▸ **PROBLEM**
Using the entries below, output exactly the line containing "The image size is (2000, 405)." and all lines that follow it to the end.

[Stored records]
◇ ◇ ◇ ◇

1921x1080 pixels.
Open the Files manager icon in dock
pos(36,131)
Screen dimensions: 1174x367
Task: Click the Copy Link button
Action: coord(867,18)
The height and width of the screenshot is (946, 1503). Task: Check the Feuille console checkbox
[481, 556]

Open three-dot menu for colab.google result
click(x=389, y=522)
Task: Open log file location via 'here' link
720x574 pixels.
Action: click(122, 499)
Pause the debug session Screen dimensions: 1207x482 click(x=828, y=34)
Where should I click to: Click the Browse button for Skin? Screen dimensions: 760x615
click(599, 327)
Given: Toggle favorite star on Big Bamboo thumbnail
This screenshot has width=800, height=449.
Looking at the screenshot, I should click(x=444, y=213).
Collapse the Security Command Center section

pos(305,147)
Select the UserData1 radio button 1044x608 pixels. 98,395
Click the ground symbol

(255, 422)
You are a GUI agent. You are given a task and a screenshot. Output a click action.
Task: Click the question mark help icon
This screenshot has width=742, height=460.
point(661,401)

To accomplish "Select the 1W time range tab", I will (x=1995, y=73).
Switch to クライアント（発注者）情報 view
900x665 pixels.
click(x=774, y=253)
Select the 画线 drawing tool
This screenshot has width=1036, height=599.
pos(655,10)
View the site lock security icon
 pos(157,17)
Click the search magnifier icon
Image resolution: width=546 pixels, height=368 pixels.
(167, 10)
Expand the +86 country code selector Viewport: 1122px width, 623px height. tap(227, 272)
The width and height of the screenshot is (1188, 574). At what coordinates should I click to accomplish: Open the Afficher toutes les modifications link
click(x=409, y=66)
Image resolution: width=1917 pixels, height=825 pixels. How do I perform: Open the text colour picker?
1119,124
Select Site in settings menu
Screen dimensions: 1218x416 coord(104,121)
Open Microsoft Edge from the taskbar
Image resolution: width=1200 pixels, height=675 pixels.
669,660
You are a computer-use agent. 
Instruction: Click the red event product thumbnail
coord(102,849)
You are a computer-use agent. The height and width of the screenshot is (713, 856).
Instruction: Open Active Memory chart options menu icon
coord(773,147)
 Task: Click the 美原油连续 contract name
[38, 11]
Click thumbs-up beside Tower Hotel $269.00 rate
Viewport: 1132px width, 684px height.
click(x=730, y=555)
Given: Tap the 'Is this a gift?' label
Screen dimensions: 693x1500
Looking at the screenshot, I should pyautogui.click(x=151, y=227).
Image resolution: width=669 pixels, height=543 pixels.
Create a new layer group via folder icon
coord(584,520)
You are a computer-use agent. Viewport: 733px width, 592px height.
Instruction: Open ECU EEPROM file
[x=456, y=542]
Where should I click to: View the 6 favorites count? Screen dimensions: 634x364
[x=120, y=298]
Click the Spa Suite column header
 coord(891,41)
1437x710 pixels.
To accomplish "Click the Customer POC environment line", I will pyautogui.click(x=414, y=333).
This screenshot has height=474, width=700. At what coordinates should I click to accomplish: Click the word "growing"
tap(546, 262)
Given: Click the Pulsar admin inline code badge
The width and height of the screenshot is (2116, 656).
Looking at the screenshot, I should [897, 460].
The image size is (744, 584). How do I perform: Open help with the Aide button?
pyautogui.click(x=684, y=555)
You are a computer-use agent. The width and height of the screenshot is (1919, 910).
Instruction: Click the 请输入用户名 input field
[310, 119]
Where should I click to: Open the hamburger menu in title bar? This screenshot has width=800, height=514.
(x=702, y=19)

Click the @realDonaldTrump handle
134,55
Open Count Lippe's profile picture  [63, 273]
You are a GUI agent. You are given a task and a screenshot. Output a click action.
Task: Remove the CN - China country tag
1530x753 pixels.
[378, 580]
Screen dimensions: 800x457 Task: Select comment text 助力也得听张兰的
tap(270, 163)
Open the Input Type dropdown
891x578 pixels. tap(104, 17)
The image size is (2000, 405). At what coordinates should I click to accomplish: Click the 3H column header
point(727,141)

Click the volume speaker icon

◇ ◇ ◇ ◇

▸ **YOUR SOLUTION**
The image size is (2000, 405). At what coordinates should I click to accomplish: Click the 3H column header
point(727,141)

Click the volume speaker icon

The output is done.